Here is more on the report by the Special Committee on the Termination of the National Emergency:

A majority of the people of the United States have lived all of their lives under emergency rule. For 40 years, freedoms and governmental procedures guaranteed by the Constitution have, in varying degrees, been abridged by laws brought into force by states of national emergency. The problem of how a constitutional democracy reacts to great crises, however, far antedates the Great Depression. As a philosophical issue, its origins reach back to the Greek city-states and the Roman Republic. And, in the United States, actions taken by the Government in times of great crises have-from, at least, the Civil War-in important ways, shaped the present phenomenon of a permanent state of national emergency.

Because Congress and the public are unaware of the extent of emergency powers, there has never been any notable congressional or public objection made to this state of affairs. Nor have the courts imposed significant limitations … the temporary states of emergency declared in 1938, 1939, 1941, 1950, 1970, and 1971 would become what are now regarded collectively as virtually permanent states of emergency (the 1939 and 1941 emergencies were terminated in 1952). Forty years can, in no way, be defined as a temporary emergency.

Forty years can, in no way, be defined as a temporary emergency;’ really? Obviously it can, and it was. Not only that, it actually got worse. Today they don’t even bother adding ‘temporary,’ and leave it out completely. How could you win or lose, and declare the end of the ‘war on terror’? Is it possible to capture and neutralize that one last boogie man, announce that the last of the terrorists has been terminated, and then go about dissolving Homeland Security, Motherland Security, Fatherland Agency, Intelligence Czars, Domestic Eavesdropping…? How about the entire industry, the thriving many trillion dollar industry, with the ‘war on terror’ as their sole reason for existence? Obviously this would not fit the vision put in place by the few who matter, and the many grown dependent on them.

The Mother of all perpetual wars, War on Terror, followed by unjustified and undeclared wars: Iraq, Afghanistan, Pakistan, Yemen, Iran… Who are the enemies?

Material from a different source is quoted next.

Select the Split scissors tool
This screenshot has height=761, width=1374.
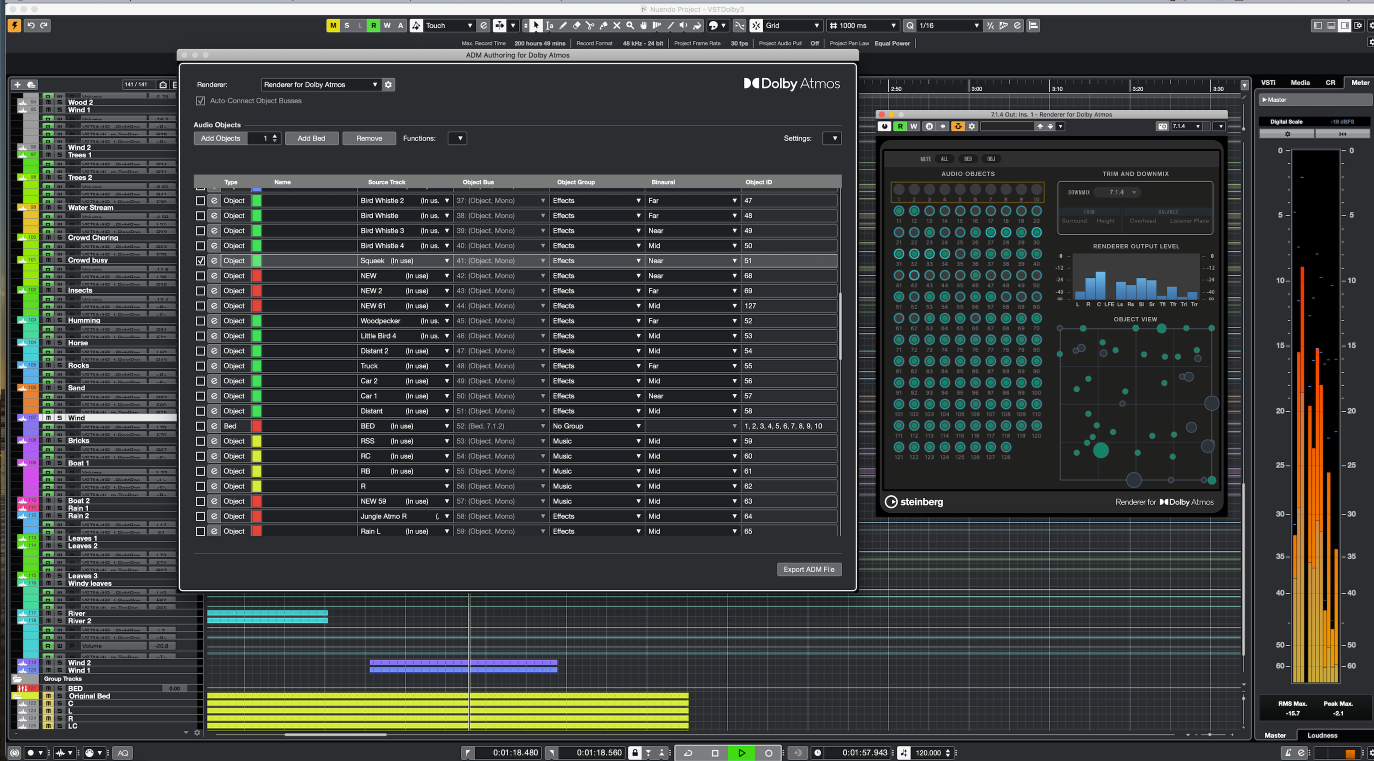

Bad Taliban, Semi-bad Taliban, Al-Qaeda, Al-Qaeda Supporters, Possible Al-Qaeda, Islamists, Fanatics, semi-fanatics, fanatic-looking dudes, Iran-ists, and with them all the civilians ‘just our collateral damage.’; babies, women, elderly…Kidnapping, torture, assassinations, black sites, black operations, black budgets…

Here at home: airport security check-points, no-fly list, semi-no-fly-list, many secret lists, tapping all phone calls, monitoring all e-mails, billions of secret documents, thousands of secret operations & plans.

For the winners in the Perpetual War, the military-intelligence-surveillance industrial complexes, the empire presidency and its advocates, and the parasitic class who lives beneath and off of them…the state of Perpetual War is a long-held dream coming true.

For the losers, we, the public majority, the mothers losing their sons and daughters to wars, the spouses left to deal with their returning amputated loved ones, many in need of medical care but with no coverage or assistance, the hard-working class dutifully parting with needed dollars and foregoing all expectations, the seekers of liberties…the realities of these made-up emergencies, and the real consequences of these vague wars are either not registering, or are being accepted and paid for silently.

This applicable quote comes to mind: “Inter arma silent leges: in time of war the laws are silent.” And, I feel like extending the line by adding”…for as long as the people wish to remain silent.”